The MIBs provide a technology description, an assessment of the technical, clinical and economic evidence, and a critical review of the strengths and weaknesses of the published evidence. In contrast to NICE’s technology appraisals, the MIBs do not contain a judgment on the value of the technology and do not constitute a guidance recommendation. NICE anticipates producing up to 40 MIBs per year.
NICE’s first four published MIBs are: 1) the Versajet II hydrosurgery system for surgical debridement of acute and chronic wounds and burns; 2) the PressureWire fractional flow reserve measurement system for coronary artery disease; 3) the neutrophil gelatinase-associated lipocalin (NGAL) Test for early diagnosis of acute kidney injury; and 4) the RhinoChill intranasal cooling system for reducing temperature after cardiac arrest.

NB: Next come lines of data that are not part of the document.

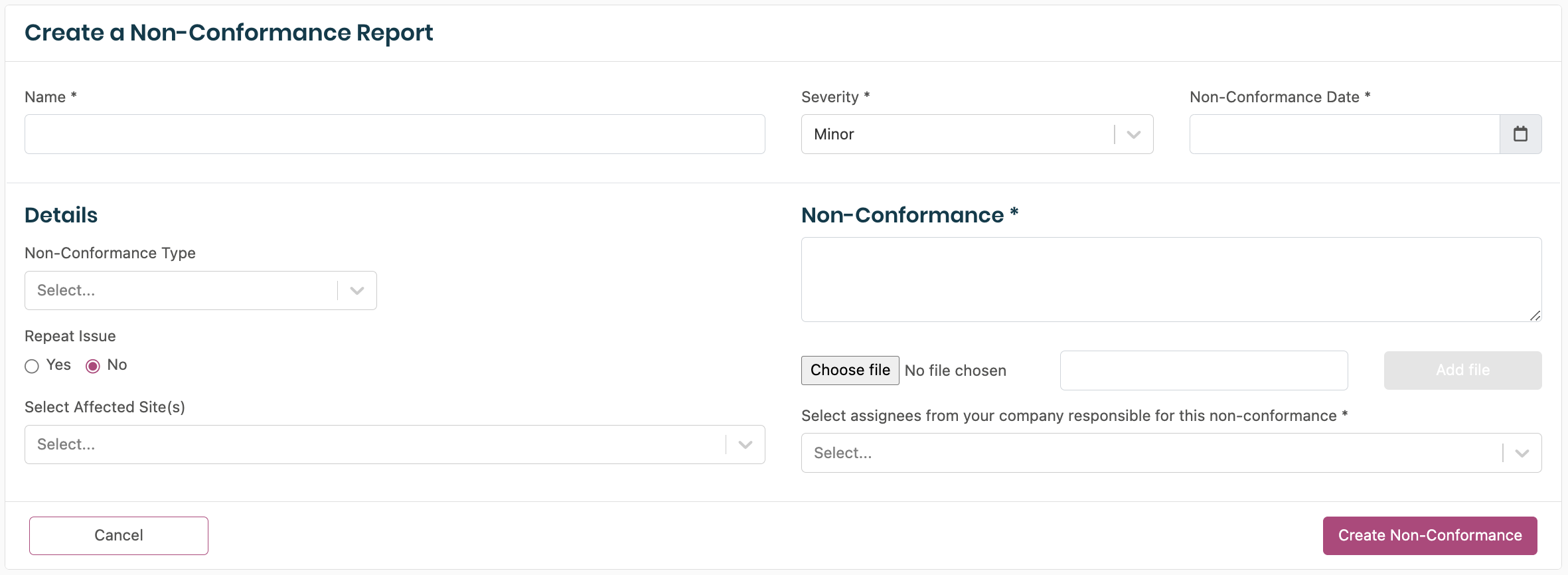Select No for Repeat Issue
Image resolution: width=1568 pixels, height=575 pixels.
pyautogui.click(x=93, y=366)
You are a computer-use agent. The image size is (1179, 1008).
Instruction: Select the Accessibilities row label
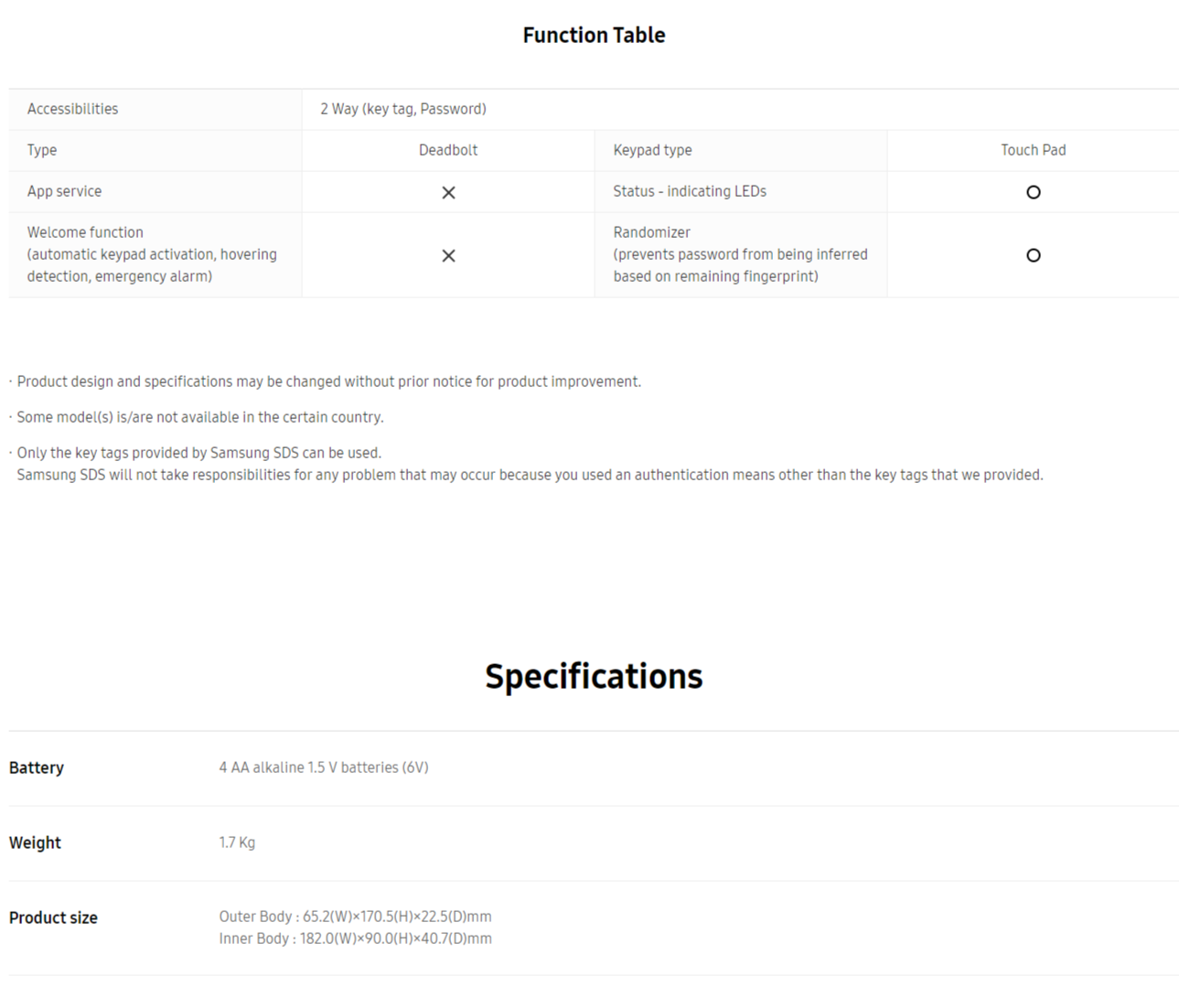click(72, 109)
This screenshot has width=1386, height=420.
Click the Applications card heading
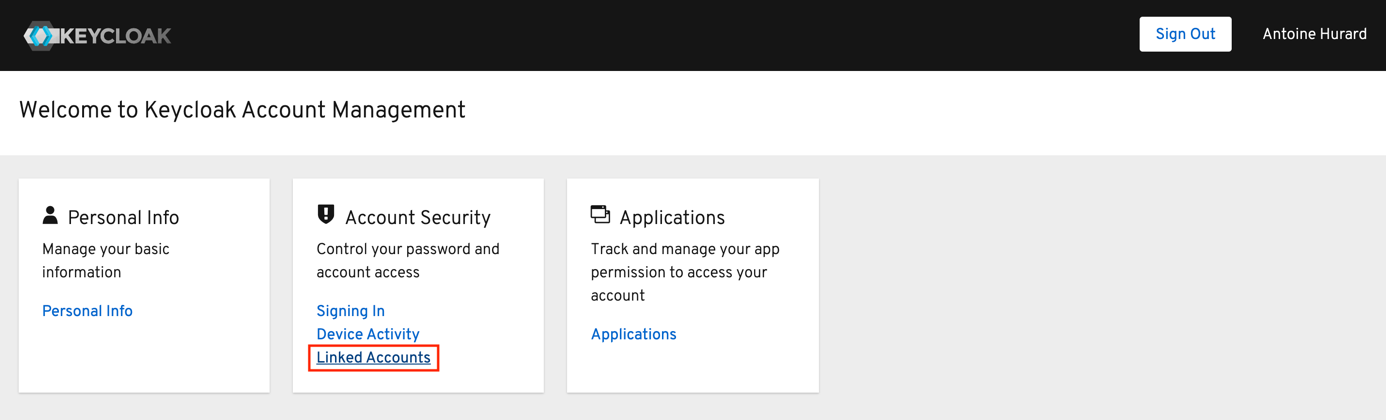[x=672, y=218]
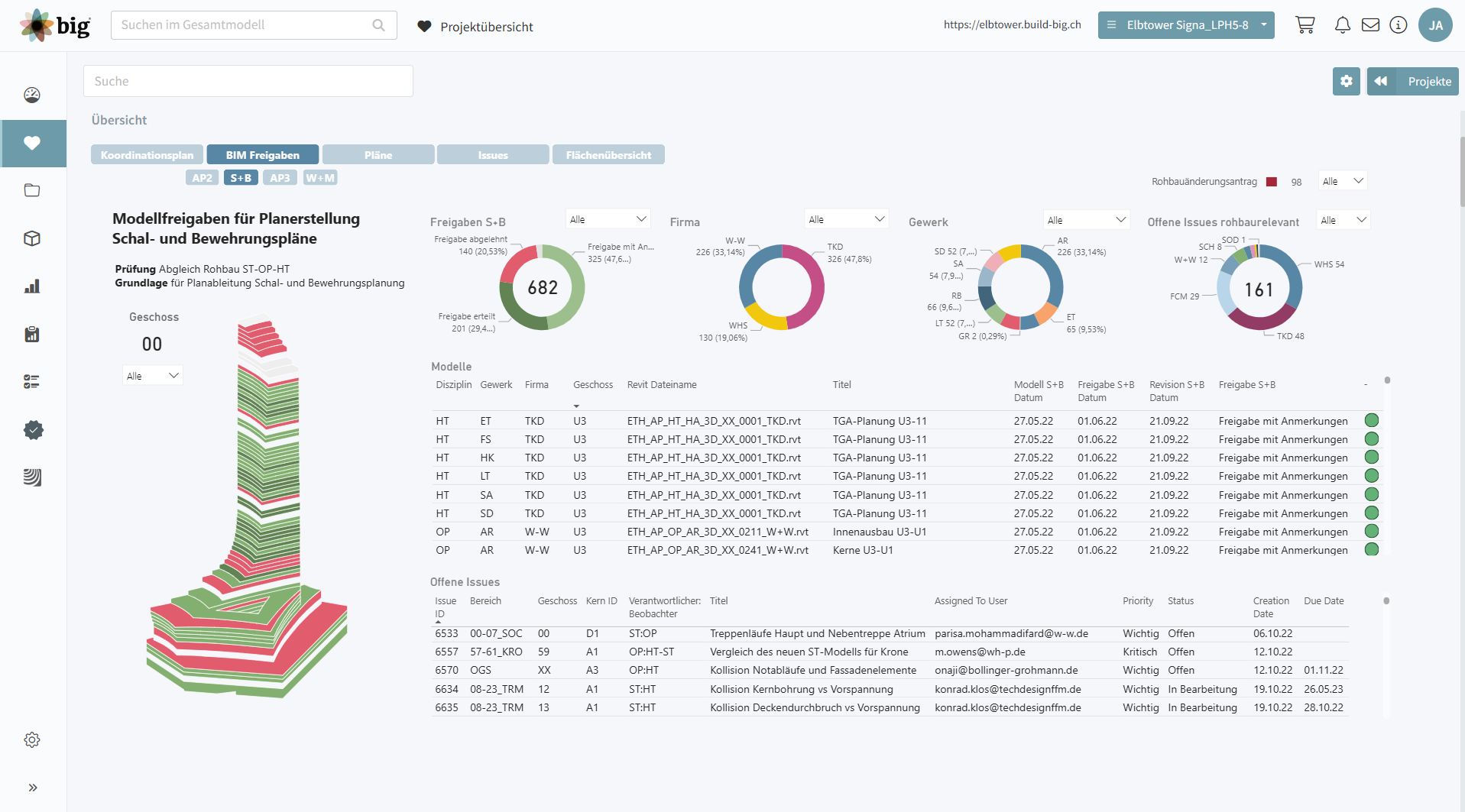Click the shopping cart icon
Image resolution: width=1465 pixels, height=812 pixels.
pyautogui.click(x=1305, y=25)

NICE uses the following eligibility criteria for MIBs: There is no public comment period for the MIBs. NICE will, however, notify the manufacturer when they select a technology for development of a MIB. NICE will also invite the manufacturer to provide relevant information to support the production of the MIB and will offer the manufacturer the opportunity to comment on the draft MIB. The entire development process for a MIB takes 12 weeks.
- The technology is a medical device or diagnostic test that falls within the scope of the EU Medical Devices and In Vitro Diagnostics directives.
The technology has a CE mark or equivalent regulatory approval or, if not, this is expected within 12 months.
The technology is available in the NHS, or the manufacturer has plans for the launch of the technology in the NHS.
The technology is either new or an innovative modification of an existing technology with claimed benefits to patients and the NHS when judged against the comparator(s)
The technology does not fall under the responsibility of a separate national guidance produce body (e.g. National Screening Committee).
There is an increasing awareness of NICE among U.S. payers and some may even consider NICE guidance in their decision-making processes. The MIBs are not recommendations and do not indicate whether or not the innovative product should be used by the National Health Services (NHS); however, the MIBs include a comprehensive summary of the available clinical and economic evidence as well as a discussion about the strengths and limitations of the evidence. Therefore, they are likely to be referenced by other decision-making bodies evaluating these technologies. In addition, NICE’s focus on developing robust, timely and transparent reports on new diagnostics and devices may prompt other health technology appraisal (HTA) organizations to assess these technologies as well.
The economic assessments in these briefings include both the cost of the device or diagnostic and an assessment of cost and resource consequences associated with use of the technology. Having this information available to the public may facilitate the use of economic evaluations of these technologies by other stakeholders including HTA groups, hospital decision-makers and payers both within and outside the U.S.